ReplyDeleteI went severely under-employed for a period of time while I was in Taiwan and without the a welfare dole that meant I also went hungry.
As a result, I faced no "nagging feeling that [I] could be doing something constructive". I actually did something constructive. I went to job interview after job interview. I remember one afternoon looking at my last NT$10 and deciding to spend it on bus far an interview rather than bread.
I'm actually a pretty lazy person - but I developed such a work habit that even after I was well employed I was spending 70 hours a week either working or looking for work.
As a side benefit, I lost weight. 30 pounds in 2 months.
You're quite right that benefits affect behaviour. As do taxes and many other political and economic choices we make about the structure of our society. None of these are a given, or natural state of affairs - these choices about taxation, spending and the division of labour are a necessary consequence of society.
ReplyDeleteTaxes and benefits are designed to modify behaviour, alongside their primary purpose of raising revenue/preventing the worst excesses of poverty.

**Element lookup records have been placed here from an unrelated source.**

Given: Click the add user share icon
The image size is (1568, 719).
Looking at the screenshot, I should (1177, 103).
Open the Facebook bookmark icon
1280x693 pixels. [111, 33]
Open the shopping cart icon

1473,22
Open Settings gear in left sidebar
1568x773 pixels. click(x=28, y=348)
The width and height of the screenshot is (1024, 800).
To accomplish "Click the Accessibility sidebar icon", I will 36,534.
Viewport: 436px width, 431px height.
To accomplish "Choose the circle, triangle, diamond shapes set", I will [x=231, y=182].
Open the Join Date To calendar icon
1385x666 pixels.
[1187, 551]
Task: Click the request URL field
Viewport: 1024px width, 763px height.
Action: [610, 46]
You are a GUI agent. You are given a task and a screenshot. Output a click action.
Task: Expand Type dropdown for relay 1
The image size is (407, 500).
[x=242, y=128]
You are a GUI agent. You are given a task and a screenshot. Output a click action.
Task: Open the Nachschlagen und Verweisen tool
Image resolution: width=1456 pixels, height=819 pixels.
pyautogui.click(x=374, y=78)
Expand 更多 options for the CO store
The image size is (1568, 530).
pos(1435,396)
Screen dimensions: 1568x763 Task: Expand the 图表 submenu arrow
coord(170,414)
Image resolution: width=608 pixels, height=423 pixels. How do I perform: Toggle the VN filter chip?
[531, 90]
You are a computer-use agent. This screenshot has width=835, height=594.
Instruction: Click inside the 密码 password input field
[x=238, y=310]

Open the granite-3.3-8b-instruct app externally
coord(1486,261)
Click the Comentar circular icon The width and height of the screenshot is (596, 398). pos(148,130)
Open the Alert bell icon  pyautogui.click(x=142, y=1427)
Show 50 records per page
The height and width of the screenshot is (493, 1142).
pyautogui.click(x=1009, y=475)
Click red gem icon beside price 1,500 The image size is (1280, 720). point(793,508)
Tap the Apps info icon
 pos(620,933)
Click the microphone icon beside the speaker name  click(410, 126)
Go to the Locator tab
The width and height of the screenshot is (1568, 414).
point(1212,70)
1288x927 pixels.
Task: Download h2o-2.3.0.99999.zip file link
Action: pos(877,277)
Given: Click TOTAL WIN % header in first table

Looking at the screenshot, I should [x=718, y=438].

Given a (hypothetical) binary choice between prostituting myself and starvation, I'd choose life. I'm not in that position and I don't believe anyone should be. So it is possible to say benefits can be a disincentive to work without saying they are necessarily a bad thing. It's quite reasonable to argue both taxes and benefits should be fine tuned to optimise social goods. What those goods are is another matter.
The argument also breaks down when there are fewer jobs available than people looking for them. People who are unable to find work through no fault of their own because the economic numbers are against them should not starve.
Even when people are occupied looking for work and receiving benefits as a result, I think as members of our society it is a good thing / it is right that they should have a hinterland - leisure and personal time too.
N.B. I have paid my taxes, and still do.